Abbiamo visto come l’inamovibilità del Presidente impedisce al sistema francese di rimuovere i governanti fallimentari. Cosa che viceversa si rivela più semplice nei sistemi parlamentari. E se l’Italia si autoattribuisce la qualifica di Paese instabile, non si può dire lo stesso per Germania, Inghilterra e Spagna. Ebbene, sono stati proprio passaggi parlamentari a sancire le transizioni più delicate di queste democrazie. Possiamo pensare al Governo Kohl, nato nel 1982 grazie a una sfiducia costruttiva che pose fine all’alleanza liberal-socialdemocratica. Al Governo Major, succeduto nel 1990 a Margaret Thatcher grazie a una votazione del gruppo conservatore. O infine all’attuale (e innovativo) Governo Sanchez, che ha sostituito un longevo esecutivo Rajoy attraverso la sfiducia costruttiva appoggiata dalle opposizioni.

Il Parlamento serve a costruire formule politiche di governo, e queste formule politiche non possono essere congelate per un periodo prestabilito di tempo. Il popolo è rappresentato dalle sue assemblee legislative e non dovrebbe legarsi le mani da solo con elezioni dirette «a caso». Ne è una dimostrazione, casomai l’esempio francese non bastasse, l’altro grande paradigma presidenziale del mondo: gli Stati Uniti. Donald Trump ha appena subito una sonora sconfitta politica alle ultime mid-term. Eppure è prevedibile che Trump rimarrà al comando degli States ancora fino al 2020. Pur dovendo gestire un Congresso con due Camere in mano a due partiti diversi. E sarà impossibile (anche perché non contemplato) formare un Gabinetto bipartisan.

L’elezione diretta del Presidente del Consiglio pone innumerevoli problemi. A meno che non si voglia allentare il rapporto fiduciario, bisogna prevedere che alla sfiducia parlamentare debba seguire una nuova elezione. Tra l’altro, rinnovando anche l’intero Parlamento. Una procedura dispendiosa e particolarmente rischiosa in un quadro partitico come quello italiano. Il nostro Paese è animato da forze politiche con spiccate doti culturali e filosofiche, identitarie, che si compongono e si ricompongono in continuazione. Se settant’anni di storia ci hanno insegnato qualcosa, la lezione che dovremmo trarne è che la politica italiana ha bisogno di ampio respiro per riuscire a funzionare. Irrigidirla in forme stringenti come il presidenzialismo e il sistema maggioritario crea solo tensioni.

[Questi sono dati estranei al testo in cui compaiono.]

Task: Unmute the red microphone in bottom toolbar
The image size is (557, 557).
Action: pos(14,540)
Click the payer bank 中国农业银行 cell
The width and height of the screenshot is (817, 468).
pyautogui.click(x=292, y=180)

Ciò che è avvenuto in Basilicata ne è un esempio lampante. Agli arresti domiciliari di Marcello Pittella è infatti seguito un periodo di caos e di incertezza che tuttora non ha termine. Le sue funzioni sono passate, provvisoriamente, alla vicepresidente. E il Consiglio regionale non ha voluto approvare una mozione di sfiducia, anche perché avrebbe determinato il proprio autoscioglimento improvviso. Imponendo elezioni subito.

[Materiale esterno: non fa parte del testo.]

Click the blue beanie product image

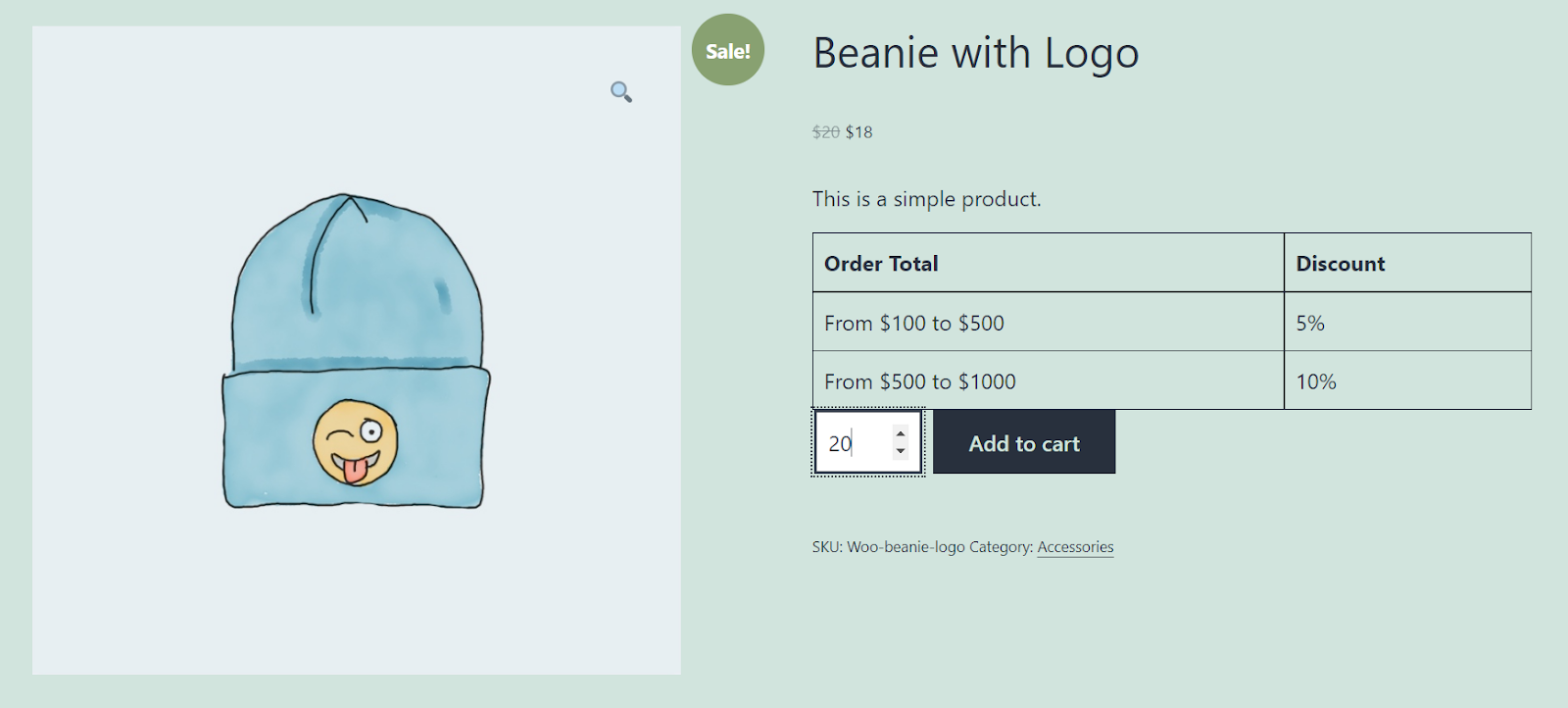[355, 294]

Inoltre la logica maggioritaria spesso complica il quadro partitico anziché  semplificarlo. Contrappone per logica «competitiva» le varie opzioni, impedendo la necessaria mediazione e complicando i rapporti post-elettorali. Tra l’altro non esiste sistema che sia capace di garantire una maggioranza senza ledere la democrazia (e l’Italicum ne è una dimostrazione). Sul locale abbiamo per di più assistito a una moltiplicazione di liste civiche. Ma al nazionale il fenomeno si è riproposto nella miriade di cartelli che aggregano di volta in volta, per mera tattica anziché per convergenza ideale, i micro-frammenti dei partiti minori di un tempo, che si separano o si uniscono solo perché concordano sull’allearsi con l’uno o con l’altro. La separazione di LEU, PAP e Insieme alle ultime elezioni (così come il divorzio tra CP e NCI) si spiega solo per mere e asettiche scelte di campo.

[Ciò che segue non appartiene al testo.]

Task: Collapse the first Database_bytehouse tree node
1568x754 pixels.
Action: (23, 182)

L’elezione col sistema maggioritario scompone il quadro dei partiti e svuota i partiti dei loro ideali e dei loro valori. Difatti il Partito democratico nasce in una logica maggioritaria, per creare un unico grande contenitore degli avversari del berlusconismo. Scompare Berlusconi, scompare il maggioritario, e rimane un guscio vuoto percepito come l’establishment, che quando va al Governo finisce per adottare politiche di macelleria sociale. Ma altrettanto si poteva dire del Popolo delle Libertà, che per le stesse ragioni è naufragato ancora prima.

Si possono rappresentare i cittadini soltanto se si offre loro la possibilità di controllare i propri eletti. E questo avviene solo in un sistema parlamentare e proporzionale, in cui i partiti sono vere comunità e non meri simboli. Il proporzionale impone alle parti di aggregarsi sulla base delle proposte, di scegliere una formula comune attorno alla quale costruire un esecutivo serio. Il parlamentarismo permette di modificare la formula e sostituire i governanti inadatti. E un sistema partitico sano concede ai cittadini la possibilità di modificare l’azione dei propri parlamentari, facendo pesare l’opinione degli iscritti negli organi interni.

Non si può risolvere il problema della rappresentanza eleggendo ciò che non è al momento eletto. Per sentirsi rappresentati c’è bisogno di trasformare le elezioni in scelte politiche, e non in sfilate di moda con televoto. Ridateci i partiti, il proporzionale e il Parlamento: da che mondo è mondo, il popolo deve poter scegliere le leggi e decidere da sé, non eleggere un dittatore ogni cinque anni. Altrimenti, i gilet jaunes diventano l’unico modo per sfogare l’insofferenza.